Digamos, acudiendo a una reflexión muy budista, que nuestra presente obedece a los descuidos e irresponsabilidades de nuestro pasado, y que nuestro futuro dependerá de lo muy importante que hoy estamos haciendo en materia de tramos y vías modernas puestas a contratar entre el gobierno nacional y el departamental. Pero mientras tanto, hoy por hoy, lo que priman son los efectos de lo que ayer dejamos de hacer, y en pleno siglo XXI estamos en metería de carreteras y utilización efectiva de ellas como si para nosotros la modernidad nunca hubiera llegado.

Por supuesto los problemas estructurales del diseño urbanístico de nuestros pueblo no se limita solo a las carreteras, ya que igualmente las fuertes lluvias ponen en entredicho la eficiencia de nuestro alcantarillado, en el que tanta plata algunas empresas oficiales han gastado, pero que a la hora de las lluvias no resisten la prueba que la eficacia demandaría. Y entonces la dimensión de las precipitaciones sobrepasan la capacidad de receptividad de canales y alcantarillas, y nuestras calles se llenan de agua corriendo libremente y haciendo daño a ciudadanos y vehículos. ¿No disque son tan eficientes y han merecido muchas condecoraciones en efectividad? Eso señores, es pura ficción.

En cuanto a inundaciones de casas y caída de residencias de las gentes humildes, es fruto de la misma improvisación e irresponsabilidad con la que en el pasado permitimos la construcción de unidades residenciales cuando no se podía hacer en las zonas proyectadas, pero que la urgencia pueril de un par de votos logro la consecución de licencias espurreas que hoy, ante el número de los afectados, vemos lo insensatas que fueron.  Pero qué le vamos a hacer, esa es la realidad de nuestra deslumbrante democracia, en donde gracias a contratos leoninos unos cuantos se llenan de plata y los más pendejos ponen los muertos, los afectados por la destrucción de sus casas y la pérdida total de sus bienes, sin que a la final nada pase.
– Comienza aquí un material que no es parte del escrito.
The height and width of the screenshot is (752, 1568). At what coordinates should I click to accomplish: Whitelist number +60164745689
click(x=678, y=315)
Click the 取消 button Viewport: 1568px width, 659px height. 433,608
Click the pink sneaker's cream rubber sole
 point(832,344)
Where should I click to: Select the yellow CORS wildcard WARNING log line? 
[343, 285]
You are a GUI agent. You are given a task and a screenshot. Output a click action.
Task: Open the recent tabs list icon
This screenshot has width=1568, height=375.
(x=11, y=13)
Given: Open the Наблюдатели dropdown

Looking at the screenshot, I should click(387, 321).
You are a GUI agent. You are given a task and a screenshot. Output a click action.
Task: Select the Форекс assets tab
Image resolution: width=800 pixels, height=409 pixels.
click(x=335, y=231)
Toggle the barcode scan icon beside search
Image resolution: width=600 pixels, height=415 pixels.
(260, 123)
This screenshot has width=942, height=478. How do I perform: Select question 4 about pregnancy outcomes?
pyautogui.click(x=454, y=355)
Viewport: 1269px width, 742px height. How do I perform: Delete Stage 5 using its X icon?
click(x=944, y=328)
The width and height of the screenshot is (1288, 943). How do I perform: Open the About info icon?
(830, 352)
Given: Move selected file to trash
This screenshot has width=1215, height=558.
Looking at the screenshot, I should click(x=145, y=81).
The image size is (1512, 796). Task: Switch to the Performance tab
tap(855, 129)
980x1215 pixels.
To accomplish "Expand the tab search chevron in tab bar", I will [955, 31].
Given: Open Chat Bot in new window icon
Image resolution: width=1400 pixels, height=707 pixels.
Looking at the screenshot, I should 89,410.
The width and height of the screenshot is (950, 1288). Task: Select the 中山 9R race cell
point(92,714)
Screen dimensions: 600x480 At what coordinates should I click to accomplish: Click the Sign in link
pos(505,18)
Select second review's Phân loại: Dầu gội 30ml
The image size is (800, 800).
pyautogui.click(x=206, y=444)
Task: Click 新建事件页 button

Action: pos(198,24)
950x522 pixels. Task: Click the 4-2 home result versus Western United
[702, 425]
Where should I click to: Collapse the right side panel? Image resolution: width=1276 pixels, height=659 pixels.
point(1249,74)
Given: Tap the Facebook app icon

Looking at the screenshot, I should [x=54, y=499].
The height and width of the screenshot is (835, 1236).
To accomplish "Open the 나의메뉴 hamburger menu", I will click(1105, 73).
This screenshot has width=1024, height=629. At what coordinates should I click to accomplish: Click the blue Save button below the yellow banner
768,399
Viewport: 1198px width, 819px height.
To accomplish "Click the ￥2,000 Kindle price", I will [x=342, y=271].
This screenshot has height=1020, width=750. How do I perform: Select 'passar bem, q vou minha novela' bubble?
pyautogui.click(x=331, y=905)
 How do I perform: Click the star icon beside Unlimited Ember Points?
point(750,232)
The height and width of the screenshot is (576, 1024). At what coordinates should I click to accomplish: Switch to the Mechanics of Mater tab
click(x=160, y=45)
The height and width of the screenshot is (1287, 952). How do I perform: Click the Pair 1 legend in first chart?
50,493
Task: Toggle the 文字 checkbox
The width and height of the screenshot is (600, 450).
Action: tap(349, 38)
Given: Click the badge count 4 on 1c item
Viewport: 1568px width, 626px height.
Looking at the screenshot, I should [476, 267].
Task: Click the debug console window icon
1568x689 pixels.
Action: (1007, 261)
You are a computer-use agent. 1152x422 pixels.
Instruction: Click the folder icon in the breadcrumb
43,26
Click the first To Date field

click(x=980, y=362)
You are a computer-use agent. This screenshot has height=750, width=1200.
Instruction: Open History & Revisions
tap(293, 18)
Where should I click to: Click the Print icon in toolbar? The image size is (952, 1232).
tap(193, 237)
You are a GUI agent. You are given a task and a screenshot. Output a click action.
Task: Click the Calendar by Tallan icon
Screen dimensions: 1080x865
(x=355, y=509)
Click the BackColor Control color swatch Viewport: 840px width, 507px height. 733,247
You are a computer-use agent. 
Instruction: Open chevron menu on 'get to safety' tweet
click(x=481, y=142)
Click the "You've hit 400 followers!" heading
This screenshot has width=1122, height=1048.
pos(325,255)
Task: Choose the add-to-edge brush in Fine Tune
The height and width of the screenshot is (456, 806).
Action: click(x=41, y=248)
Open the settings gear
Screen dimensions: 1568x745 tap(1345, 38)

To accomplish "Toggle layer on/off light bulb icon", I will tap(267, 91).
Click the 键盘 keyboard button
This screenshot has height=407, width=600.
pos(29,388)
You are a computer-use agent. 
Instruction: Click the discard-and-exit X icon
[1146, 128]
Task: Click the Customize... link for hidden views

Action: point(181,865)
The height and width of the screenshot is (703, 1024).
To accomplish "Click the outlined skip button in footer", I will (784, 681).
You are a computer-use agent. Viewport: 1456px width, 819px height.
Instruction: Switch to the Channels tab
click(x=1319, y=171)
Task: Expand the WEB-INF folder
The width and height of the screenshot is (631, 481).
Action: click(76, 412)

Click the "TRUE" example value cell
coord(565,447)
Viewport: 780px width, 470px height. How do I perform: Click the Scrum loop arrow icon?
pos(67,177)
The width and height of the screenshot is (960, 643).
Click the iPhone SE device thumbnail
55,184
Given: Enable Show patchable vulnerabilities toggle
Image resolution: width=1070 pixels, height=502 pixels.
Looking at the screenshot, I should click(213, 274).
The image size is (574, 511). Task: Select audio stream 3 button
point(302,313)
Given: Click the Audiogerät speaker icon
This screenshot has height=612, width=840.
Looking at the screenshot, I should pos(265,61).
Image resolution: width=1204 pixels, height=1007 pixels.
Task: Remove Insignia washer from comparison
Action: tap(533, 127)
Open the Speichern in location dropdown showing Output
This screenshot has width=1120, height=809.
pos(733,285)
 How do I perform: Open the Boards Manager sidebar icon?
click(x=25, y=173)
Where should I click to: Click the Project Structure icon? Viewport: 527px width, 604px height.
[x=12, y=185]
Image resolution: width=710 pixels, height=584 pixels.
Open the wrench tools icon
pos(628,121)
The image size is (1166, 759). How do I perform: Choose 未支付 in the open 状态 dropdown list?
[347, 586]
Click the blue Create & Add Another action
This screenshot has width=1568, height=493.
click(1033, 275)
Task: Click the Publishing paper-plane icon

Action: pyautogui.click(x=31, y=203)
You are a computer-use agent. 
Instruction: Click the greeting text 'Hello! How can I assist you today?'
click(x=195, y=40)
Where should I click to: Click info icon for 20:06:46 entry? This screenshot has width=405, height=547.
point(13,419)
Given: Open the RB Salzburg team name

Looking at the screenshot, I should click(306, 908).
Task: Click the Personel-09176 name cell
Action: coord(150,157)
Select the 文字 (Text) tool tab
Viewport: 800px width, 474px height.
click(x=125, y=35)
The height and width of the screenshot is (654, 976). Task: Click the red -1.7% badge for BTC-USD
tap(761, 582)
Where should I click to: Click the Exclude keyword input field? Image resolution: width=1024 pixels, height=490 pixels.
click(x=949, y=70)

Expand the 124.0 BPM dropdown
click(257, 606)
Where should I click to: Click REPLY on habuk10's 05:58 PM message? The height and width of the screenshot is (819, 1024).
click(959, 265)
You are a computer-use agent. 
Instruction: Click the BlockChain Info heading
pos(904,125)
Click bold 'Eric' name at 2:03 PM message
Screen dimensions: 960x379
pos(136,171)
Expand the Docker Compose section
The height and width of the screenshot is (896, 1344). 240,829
Eso sí, la asociación de ingenieros de nuestro entorno de cuando en cuando se condecoran unos a otros, se llenan los pechos de medallones mal ganados, y nos echan demagógicos discursos diciéndonos que ellos son de una clase superior, deslumbrantes genios sustentadores del urbanismo de una ciudad que, poco a poco, se cae a pedazos. ¿Se le puede pedir algo más y mejor a la vida?